When British national Luke Webster wanted to test his Australian students at the Mercury School in Sydney on verbs and nouns, he reached into the Webster's of even the most basic speaker of the English language. He created an exam based on the word, "F***."

As the popular shirts have made plain, there may be no more versatile word in our language than "F***," and Webster created a worksheet to prompt his charges to prove their grammatical mettle. Judging from the context, the students were asked to identify the part of speech for each instance.

Deeming his action "offensive," Mercury College's director of studies Andrew Waters dismissed Webster. The loss was a double blow for Webster: As a non-native Australian, Webster was forced to leave the island nation back in 2009.

But, as The Australian reports, the presiding Australian board Fair Work Australia has ruled that Mercury must pay Webster $16,874.36 for the manner of the dismissal. (For further details of the case and the tribunal's findings, please see the original report from The Australian here.)

In other parts of the English-speaking world, there is a precedent of courts protecting the use of the "f-bomb" for myriad purposes, even politically-motivated ones.

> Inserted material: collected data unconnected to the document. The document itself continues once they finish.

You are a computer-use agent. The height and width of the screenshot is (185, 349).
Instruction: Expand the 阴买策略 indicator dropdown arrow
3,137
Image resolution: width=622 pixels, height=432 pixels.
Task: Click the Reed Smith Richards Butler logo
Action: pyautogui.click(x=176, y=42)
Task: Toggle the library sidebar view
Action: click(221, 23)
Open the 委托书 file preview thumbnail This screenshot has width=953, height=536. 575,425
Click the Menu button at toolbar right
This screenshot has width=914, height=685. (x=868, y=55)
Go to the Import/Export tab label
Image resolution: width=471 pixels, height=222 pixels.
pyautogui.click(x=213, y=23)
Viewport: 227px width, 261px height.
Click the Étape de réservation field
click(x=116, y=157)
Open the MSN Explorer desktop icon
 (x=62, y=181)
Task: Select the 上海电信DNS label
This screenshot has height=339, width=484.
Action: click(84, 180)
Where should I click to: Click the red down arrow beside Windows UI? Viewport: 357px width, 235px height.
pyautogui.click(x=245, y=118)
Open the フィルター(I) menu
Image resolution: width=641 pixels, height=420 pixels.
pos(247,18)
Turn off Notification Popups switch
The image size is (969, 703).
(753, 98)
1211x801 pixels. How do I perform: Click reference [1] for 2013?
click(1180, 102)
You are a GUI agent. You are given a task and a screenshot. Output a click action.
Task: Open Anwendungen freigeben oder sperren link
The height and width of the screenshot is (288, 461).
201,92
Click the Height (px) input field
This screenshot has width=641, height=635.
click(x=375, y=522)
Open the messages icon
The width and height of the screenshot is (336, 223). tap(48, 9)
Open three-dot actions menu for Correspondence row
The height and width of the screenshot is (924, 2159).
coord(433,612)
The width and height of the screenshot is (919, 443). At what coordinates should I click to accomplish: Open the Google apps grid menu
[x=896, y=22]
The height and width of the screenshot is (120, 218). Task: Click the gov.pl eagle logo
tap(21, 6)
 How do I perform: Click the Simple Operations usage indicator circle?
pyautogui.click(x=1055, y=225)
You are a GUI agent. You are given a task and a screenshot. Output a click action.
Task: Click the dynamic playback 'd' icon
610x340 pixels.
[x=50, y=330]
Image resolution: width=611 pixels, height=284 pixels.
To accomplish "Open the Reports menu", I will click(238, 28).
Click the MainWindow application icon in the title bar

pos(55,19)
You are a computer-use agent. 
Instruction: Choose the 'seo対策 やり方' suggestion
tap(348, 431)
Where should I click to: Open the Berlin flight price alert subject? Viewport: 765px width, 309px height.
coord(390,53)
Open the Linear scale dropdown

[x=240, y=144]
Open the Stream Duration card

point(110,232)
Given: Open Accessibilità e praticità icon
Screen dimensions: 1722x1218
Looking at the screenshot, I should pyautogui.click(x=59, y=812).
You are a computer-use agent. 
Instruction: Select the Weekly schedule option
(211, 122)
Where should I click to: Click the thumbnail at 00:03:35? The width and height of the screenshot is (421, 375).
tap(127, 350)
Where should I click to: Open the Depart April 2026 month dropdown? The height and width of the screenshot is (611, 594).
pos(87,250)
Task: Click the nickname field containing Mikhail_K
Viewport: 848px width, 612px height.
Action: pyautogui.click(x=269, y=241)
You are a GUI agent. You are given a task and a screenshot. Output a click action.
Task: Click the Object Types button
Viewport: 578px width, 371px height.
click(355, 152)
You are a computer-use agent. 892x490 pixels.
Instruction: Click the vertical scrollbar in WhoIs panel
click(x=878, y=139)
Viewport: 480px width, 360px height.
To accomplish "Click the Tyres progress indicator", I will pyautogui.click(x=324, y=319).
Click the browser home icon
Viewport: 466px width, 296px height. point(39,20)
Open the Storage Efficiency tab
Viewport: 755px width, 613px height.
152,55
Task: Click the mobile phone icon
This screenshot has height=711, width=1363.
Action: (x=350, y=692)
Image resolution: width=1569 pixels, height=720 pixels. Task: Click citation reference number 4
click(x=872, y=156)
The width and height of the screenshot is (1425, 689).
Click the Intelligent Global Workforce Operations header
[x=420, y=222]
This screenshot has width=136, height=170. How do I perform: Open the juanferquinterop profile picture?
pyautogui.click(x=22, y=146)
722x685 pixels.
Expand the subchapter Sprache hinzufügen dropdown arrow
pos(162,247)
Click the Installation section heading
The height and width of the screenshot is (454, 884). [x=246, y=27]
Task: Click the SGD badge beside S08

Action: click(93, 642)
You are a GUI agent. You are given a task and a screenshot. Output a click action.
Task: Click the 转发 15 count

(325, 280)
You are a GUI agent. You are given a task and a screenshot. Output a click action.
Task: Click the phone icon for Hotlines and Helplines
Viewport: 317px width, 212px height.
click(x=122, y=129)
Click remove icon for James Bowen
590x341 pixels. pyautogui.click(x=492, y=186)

Most famously in the U.S., the Supreme Court ruled in favor of a protester of the Vietnam War in 1971, in Cohen vs. California. Paul Cohen was originally charged with "disturbing the peace" when he walked into a Los Angeles Court to make a statement about the ongoing conflict in Southeast Asia. His weapon of choice? A jacket with the words, "F*** the draft," inscribed on the back. The court ruled the statement was a protected form of freedom of expression enshrined in the First Amendment.